*Given instruction:* Copy out the records below word for word, keeping every line unchanged.
━━━━━ Material ━━━━━
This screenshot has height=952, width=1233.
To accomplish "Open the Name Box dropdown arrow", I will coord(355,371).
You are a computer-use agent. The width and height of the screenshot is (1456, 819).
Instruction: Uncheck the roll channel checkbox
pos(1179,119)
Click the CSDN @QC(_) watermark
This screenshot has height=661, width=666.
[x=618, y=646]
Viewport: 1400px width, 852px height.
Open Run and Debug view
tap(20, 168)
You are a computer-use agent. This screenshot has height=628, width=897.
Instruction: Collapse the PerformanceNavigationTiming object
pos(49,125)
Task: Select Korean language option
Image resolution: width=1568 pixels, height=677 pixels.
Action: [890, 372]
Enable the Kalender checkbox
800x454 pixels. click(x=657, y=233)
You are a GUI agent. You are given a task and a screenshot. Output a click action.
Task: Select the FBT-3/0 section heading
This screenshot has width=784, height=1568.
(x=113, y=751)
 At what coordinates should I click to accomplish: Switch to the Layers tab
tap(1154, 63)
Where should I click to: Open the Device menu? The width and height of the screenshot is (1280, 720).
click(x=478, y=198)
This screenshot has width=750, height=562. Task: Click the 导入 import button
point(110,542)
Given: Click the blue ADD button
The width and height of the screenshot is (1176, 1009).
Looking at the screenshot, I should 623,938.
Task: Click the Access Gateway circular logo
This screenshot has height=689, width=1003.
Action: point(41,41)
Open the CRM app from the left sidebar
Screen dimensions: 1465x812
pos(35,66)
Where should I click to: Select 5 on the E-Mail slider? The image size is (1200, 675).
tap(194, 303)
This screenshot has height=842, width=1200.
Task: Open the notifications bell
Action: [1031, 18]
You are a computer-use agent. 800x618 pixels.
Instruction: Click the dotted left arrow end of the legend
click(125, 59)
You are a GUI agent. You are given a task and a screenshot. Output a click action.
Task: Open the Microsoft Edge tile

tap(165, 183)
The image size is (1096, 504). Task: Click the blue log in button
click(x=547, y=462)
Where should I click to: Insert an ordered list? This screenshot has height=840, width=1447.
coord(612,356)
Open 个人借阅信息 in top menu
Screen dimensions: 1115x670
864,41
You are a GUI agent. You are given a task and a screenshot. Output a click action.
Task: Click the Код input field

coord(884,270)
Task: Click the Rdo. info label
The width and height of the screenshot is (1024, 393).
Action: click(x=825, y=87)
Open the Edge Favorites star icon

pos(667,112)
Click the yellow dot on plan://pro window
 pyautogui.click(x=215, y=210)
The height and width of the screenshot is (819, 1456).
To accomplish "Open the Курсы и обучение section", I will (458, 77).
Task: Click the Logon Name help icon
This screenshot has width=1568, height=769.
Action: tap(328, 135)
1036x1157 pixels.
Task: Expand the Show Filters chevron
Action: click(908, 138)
━━━━━
*Solution to this problem:*
This screenshot has height=952, width=1233.
To accomplish "Open the Name Box dropdown arrow", I will coord(355,371).
You are a computer-use agent. The width and height of the screenshot is (1456, 819).
Instruction: Uncheck the roll channel checkbox
pos(1179,119)
Click the CSDN @QC(_) watermark
This screenshot has height=661, width=666.
[x=618, y=646]
Viewport: 1400px width, 852px height.
Open Run and Debug view
tap(20, 168)
You are a computer-use agent. This screenshot has height=628, width=897.
Instruction: Collapse the PerformanceNavigationTiming object
pos(49,125)
Task: Select Korean language option
Image resolution: width=1568 pixels, height=677 pixels.
Action: [890, 372]
Enable the Kalender checkbox
800x454 pixels. click(x=657, y=233)
You are a GUI agent. You are given a task and a screenshot. Output a click action.
Task: Select the FBT-3/0 section heading
This screenshot has width=784, height=1568.
(x=113, y=751)
 At what coordinates should I click to accomplish: Switch to the Layers tab
tap(1154, 63)
Where should I click to: Open the Device menu? The width and height of the screenshot is (1280, 720).
click(x=478, y=198)
This screenshot has width=750, height=562. Task: Click the 导入 import button
point(110,542)
Given: Click the blue ADD button
The width and height of the screenshot is (1176, 1009).
Looking at the screenshot, I should 623,938.
Task: Click the Access Gateway circular logo
This screenshot has height=689, width=1003.
Action: point(41,41)
Open the CRM app from the left sidebar
Screen dimensions: 1465x812
pos(35,66)
Where should I click to: Select 5 on the E-Mail slider? The image size is (1200, 675).
tap(194, 303)
This screenshot has height=842, width=1200.
Task: Open the notifications bell
Action: [1031, 18]
You are a computer-use agent. 800x618 pixels.
Instruction: Click the dotted left arrow end of the legend
click(125, 59)
You are a GUI agent. You are given a task and a screenshot. Output a click action.
Task: Open the Microsoft Edge tile

tap(165, 183)
The image size is (1096, 504). Task: Click the blue log in button
click(x=547, y=462)
Where should I click to: Insert an ordered list? This screenshot has height=840, width=1447.
coord(612,356)
Open 个人借阅信息 in top menu
Screen dimensions: 1115x670
864,41
You are a GUI agent. You are given a task and a screenshot. Output a click action.
Task: Click the Код input field

coord(884,270)
Task: Click the Rdo. info label
The width and height of the screenshot is (1024, 393).
Action: click(x=825, y=87)
Open the Edge Favorites star icon

pos(667,112)
Click the yellow dot on plan://pro window
 pyautogui.click(x=215, y=210)
The height and width of the screenshot is (819, 1456).
To accomplish "Open the Курсы и обучение section", I will (458, 77).
Task: Click the Logon Name help icon
This screenshot has width=1568, height=769.
Action: tap(328, 135)
1036x1157 pixels.
Task: Expand the Show Filters chevron
Action: click(908, 138)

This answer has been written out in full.